Valuation in International Arbitration

Valuation in International Arbitration

Economic Consulting

April 11, 2017

The value of a business or other asset depends on the expected future benefits from holding that asset and the uncertainty associated with those benefits. An expert valuer must often form an opinion on value based on their assessment of future benefits and uncertainty at a given date. This is a challenging task for many assets. It is often particularly challenging in the context of international arbitration.

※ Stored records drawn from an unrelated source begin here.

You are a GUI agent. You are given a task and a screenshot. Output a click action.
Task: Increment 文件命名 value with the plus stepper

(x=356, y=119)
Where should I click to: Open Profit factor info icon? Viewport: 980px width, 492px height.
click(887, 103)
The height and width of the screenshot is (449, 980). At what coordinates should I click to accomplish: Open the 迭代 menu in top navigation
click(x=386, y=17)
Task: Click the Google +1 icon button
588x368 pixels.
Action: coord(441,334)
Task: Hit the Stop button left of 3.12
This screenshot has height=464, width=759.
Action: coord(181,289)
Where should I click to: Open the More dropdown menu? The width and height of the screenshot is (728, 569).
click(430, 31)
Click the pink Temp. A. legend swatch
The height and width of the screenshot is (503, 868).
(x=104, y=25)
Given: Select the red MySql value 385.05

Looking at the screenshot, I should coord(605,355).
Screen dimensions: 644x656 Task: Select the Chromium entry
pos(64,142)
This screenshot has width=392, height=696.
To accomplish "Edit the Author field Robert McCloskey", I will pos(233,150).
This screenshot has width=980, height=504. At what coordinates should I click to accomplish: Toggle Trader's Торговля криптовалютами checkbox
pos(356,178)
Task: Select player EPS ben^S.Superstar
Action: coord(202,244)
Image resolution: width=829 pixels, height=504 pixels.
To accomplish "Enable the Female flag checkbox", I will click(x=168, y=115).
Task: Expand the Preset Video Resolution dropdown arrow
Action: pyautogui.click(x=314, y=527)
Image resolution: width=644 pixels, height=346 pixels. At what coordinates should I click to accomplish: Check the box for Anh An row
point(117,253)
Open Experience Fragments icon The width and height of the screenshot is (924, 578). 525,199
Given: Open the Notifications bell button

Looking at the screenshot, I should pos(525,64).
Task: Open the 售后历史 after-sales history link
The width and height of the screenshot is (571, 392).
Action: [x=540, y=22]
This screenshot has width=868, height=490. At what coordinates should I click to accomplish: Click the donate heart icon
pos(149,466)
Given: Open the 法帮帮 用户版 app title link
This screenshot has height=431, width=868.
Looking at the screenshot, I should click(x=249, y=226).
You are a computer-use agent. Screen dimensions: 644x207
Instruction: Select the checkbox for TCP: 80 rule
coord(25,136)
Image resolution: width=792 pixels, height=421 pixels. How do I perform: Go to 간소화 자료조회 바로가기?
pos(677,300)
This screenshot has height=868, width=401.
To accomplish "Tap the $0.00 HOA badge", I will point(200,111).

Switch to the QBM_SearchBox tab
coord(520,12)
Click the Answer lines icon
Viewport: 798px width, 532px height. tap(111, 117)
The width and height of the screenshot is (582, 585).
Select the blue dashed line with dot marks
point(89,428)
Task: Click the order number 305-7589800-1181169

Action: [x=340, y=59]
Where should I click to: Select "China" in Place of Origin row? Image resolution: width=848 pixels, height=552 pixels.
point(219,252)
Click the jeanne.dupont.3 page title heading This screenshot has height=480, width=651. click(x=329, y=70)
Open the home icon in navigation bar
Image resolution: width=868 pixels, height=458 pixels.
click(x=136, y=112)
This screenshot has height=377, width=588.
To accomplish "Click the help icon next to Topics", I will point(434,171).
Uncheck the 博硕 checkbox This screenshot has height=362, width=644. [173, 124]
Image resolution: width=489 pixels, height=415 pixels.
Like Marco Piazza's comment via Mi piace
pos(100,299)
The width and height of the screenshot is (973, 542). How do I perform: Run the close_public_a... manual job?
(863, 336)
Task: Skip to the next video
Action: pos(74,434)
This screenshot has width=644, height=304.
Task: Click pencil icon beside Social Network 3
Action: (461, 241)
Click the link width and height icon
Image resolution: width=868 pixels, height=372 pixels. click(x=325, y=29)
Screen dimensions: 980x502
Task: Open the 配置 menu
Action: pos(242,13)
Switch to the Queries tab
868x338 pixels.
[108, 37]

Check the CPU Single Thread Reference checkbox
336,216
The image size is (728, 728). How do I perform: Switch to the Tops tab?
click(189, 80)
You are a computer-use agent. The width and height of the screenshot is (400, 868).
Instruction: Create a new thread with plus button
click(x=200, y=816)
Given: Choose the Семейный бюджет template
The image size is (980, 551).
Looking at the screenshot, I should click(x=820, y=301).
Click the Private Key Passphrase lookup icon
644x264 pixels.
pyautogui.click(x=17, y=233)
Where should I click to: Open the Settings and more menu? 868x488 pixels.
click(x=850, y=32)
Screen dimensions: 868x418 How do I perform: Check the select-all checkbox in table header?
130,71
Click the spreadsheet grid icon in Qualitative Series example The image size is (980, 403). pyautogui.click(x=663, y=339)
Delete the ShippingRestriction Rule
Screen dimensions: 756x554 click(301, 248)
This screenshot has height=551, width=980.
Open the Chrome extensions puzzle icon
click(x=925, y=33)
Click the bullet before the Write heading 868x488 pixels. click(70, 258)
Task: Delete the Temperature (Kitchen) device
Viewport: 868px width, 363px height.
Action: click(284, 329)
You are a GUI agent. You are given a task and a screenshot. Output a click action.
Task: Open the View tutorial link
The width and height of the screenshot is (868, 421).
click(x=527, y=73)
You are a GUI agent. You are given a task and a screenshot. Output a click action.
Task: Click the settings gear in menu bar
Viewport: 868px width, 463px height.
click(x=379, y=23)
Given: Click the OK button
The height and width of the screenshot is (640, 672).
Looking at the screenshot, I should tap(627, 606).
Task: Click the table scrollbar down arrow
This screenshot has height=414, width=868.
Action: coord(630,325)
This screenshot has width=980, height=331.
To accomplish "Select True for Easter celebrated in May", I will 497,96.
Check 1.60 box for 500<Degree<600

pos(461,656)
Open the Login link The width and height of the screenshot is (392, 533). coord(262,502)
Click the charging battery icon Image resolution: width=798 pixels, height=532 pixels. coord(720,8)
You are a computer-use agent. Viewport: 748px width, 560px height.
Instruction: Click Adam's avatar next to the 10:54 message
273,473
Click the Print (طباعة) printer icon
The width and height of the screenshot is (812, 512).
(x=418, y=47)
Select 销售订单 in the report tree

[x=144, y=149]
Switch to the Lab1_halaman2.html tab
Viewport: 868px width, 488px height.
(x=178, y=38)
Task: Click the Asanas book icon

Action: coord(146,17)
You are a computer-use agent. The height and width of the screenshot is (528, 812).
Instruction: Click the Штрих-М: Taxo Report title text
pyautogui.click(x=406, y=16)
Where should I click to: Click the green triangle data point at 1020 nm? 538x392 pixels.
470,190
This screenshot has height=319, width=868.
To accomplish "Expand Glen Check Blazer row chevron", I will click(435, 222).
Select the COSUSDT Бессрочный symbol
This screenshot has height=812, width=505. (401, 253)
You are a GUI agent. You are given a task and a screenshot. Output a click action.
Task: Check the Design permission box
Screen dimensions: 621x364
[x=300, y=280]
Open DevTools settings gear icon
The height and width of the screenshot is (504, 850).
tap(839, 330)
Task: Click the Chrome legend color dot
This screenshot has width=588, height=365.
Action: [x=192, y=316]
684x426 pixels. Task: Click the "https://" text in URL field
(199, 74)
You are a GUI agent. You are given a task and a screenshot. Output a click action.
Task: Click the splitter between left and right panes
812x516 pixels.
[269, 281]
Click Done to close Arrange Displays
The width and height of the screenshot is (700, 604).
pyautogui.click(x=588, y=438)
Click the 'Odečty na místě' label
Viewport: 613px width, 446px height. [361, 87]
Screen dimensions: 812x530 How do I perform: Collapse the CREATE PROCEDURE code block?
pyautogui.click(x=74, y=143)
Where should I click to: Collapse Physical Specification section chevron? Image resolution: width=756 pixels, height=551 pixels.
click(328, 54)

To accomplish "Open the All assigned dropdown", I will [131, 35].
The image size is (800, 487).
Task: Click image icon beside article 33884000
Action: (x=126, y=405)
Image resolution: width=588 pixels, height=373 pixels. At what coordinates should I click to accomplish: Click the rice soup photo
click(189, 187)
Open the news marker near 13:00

In this article, we set out our views on how experts and tribunals should approach the valuation question in international arbitration given these challenges. We start with some fundamentals: what do we mean by value, and how do we define the valuation question, and what are the valuation standards frequently encountered in international arbitration. We then consider the application of common valuation methods and the ways in which a valuer can seek to navigate the uncertainty that can exist in valuing businesses and other assets.

Defining value

In investment treaty arbitration, the standard of compensation is often referred to in the relevant treaty. This can set the parameters for determining value, and assessing damages, in contexts such as lawful expropriation.1 In commercial arbitrations the parameters for determining value may be less clear and can be contingent upon the governing law if not specified in the contract between the parties.

1 Other considerations relevant to determining value and damages may be relevant in unlawful expropriations, but are not considered in the scope of this article.